**Set task**
Please continue the forum thread about passing one function's return value as another function's argument, starting right after its last line.

**Passage provided**
##########

Thread: help with functions using variables as arguments

  1. #1
    Registered User
    Join Date
    Mar 2006
    Posts
    30

    Question help with functions using variables as arguments

    Hi,

    I am really new so if this is in the wrong place, I apologize in advance. I am having a problem with passing a value that is the return of one function as the argument of another. I thought I had the problem fixed, but I keep getting some errors. Could someone tell me where I have gone wrong?
    Here is my code:
    Code:
    #include <iostream>
    #include <iomanip>
    #include <cmath>
    
    using namespace std;
    
    double getInput();
    double calAvg(double); 
    char getGrade(double );
    void doAgain();
    
    const int numStudents = 5;
    const int numScores = 4;
    
    int main ()
    {
    	getInput();
    	
        doAgain();
    }
    double getInput()
    
    {
    		char name [5] [25];
    		double score [4];
    		int count = 0;
    		double average[5];
    	
    	
    		for (count = 0; count < numStudents; count++)
    		{
    			cout << "Please enter your student's name and press enter:\n";
    			cin.getline(name [5],25);
    			cout << "Please enter his or her average scores and press enter\n";
    			for (count = 0; count < numScores; count++)
    			{
    				cin >> score[4];
    				if (score [4] < 0 || score[4] > 100)
    				{
    					cout << "Scores cannot be less than 0 or more than 100\n";
    					cout << "Please try again.";
    					break;
    			calAvg(score[4]);
    			getGrade(average[5]);
    				}
    			}
    		}
    }
    double calAvg()
    {
    	
    	double score [4];
    	double total;
    	double average[5];
    	
    	for (int loop = 0; loop < numStudents; loop++);
    	{
    		total = 0;
    		total += (score[0] + score[1] + score [2] + score[3]);
    		average[5]  = total / numScores; 
    		cout << "This student's average is " << average[5];
    		system ("cls");
    		return (average[5]);
    	}	
    }
    
    char getGrade()
    
    {
    
    	for (int loop = 0; loop < numStudents; loop++);
    		{
    			if average[5] < 100 && average[5] > 90;
    			{
    				cout << "The student's grade is A";
    			}
    			if average[5] < 89 && average[5] > 80;
    			{
    				cout << "The student's grade is B";
    			}
                if average[5] < 79 && average[5] > 70;
    			{
    				cout << "The student's grade is C";
    			}
                if average[5] < 69 && average[5] > 60;
    			{
    				cout << "The student's grade is D";
    			}
                if average[5] < 69 && average[5] > 0;
    			{
    				cout << "The student's grade is F";
    			}
    		}	
    }
    void doAgain ()
    	{
    		char end;
    
    		cout << "Do You Want To Exit The Program? Please Press Y or y to end:";
    		cin >> end;
    		switch (end)
    			{ 
    				case 'Y':
    				case 'y': exit (1);
    				break;
    				default: main();
    					
    		}
    	return;
    	}
    Here are the errors I received:
    Code:
    Compiling...

##########

**Information supplied**

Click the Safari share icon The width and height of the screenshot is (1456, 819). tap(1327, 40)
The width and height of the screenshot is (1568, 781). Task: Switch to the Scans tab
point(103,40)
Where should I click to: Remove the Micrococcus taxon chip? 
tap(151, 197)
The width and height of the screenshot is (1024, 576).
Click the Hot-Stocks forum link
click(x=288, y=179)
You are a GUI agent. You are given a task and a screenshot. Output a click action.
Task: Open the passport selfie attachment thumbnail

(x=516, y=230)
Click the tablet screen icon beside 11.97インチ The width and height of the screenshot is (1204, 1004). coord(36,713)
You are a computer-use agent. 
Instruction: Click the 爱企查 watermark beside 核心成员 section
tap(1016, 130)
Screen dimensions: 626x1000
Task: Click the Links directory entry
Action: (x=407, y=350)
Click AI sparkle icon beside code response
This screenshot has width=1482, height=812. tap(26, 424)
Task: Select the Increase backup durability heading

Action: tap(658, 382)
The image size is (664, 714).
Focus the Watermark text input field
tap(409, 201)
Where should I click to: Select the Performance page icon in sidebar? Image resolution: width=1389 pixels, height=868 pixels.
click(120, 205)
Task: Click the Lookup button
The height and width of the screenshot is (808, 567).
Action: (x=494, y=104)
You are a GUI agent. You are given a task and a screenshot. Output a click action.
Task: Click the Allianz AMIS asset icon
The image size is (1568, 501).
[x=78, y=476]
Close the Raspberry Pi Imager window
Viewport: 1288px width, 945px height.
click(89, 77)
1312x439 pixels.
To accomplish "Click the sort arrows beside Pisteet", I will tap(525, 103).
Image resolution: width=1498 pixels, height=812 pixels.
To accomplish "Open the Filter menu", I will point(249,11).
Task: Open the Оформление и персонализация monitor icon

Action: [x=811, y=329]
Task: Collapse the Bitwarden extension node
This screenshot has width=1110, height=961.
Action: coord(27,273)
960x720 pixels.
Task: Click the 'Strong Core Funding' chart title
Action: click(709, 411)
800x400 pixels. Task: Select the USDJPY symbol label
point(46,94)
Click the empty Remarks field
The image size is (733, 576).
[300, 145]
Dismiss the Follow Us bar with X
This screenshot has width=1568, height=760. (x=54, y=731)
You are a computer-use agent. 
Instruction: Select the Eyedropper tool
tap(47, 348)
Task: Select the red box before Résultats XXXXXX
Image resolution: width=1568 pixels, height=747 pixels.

##########

**Answer below**
    gradebook.cpp
    
    c:\documents and settings\____\my documents\visual studio 2005\projects\____\____\gradebook.cpp(80) : error C2061: syntax error : identifier 'average'
    
    c:\documents and settings\____\my documents\visual studio 2005\projects\____\____\gradebook.cpp(84) : error C2061: syntax error : identifier 'average'
    
    c:\documents and settings\____\my documents\visual studio 2005\projects\____\____\gradebook.cpp(88) : error C2061: syntax error : identifier 'average'
    
    c:\documents and settings\____\my documents\visual studio 2005\projects\____\____\gradebook.cpp(92) : error C2061: syntax error : identifier 'average'
    
    c:\documents and settings\____\my documents\visual studio 2005\projects\____\____\gradebook.cpp(96) : error C2061: syntax error : identifier 'average'
    
    Build log was saved at "file://c:\Documents and Settings\____\My Documents\Visual Studio 2005\Projects\____\____\Debug\BuildLog.htm"
    Please help.
    Thanks in advance

  2. #2
    Registered User
    Join Date
    Feb 2006
    Posts
    15
    Until a savvy C++ person comes along, here's my theory:

    Why doesn't the main() have a return statement?

    How come getInput() and getGrade() does not return any value?

    Code:
    for (int loop = 0; loop < numStudents; loop++);
    {
    
    ... return (average[5]);
    }
    I doubt the way you used the return statement in calAvg() is legal...not to mention when you defined that function, you forgot to add in its parameter to recieve the double array from the getInput(). Your getGrade() also have this issue. Finally, take out that semicolon next to the for loop condition statement.

    Why does doAgain() have a return statement if the datatype of the function is void?

    There's more that I know, but I believe these would get you started. I might be wrong, but worth the try. And you seriously need to format your code correctly.
    Last edited by Bird Killer; 03-29-2006 at 09:34 AM.

  3. #3
    and the hat of int overfl Salem's Avatar
    Join Date
    Aug 2001
    Location
    The edge of the known universe
    Posts
    39,660
    You need to read up on how to use arrays, like how to index them, and how to pass them as parameters.

    Here's a start, I got bored
    Code:
    #include <iostream>
    #include <iomanip>
    #include <cmath>
    
    using namespace std;
    
    double getInput();
    double calAvg(double score[]);
    char getGrade(double average );
    void doAgain();
    
    const int numStudents = 5;
    const int numScores = 4;
    
    int main ()
    {
      getInput();
      doAgain();
      return 0;
    }
    
    double getInput()
    {
        char name [numStudents][25];
        double score [numScores];
        int count = 0, i ;
        double average;
    
    
        for (count = 0; count < numStudents; count++)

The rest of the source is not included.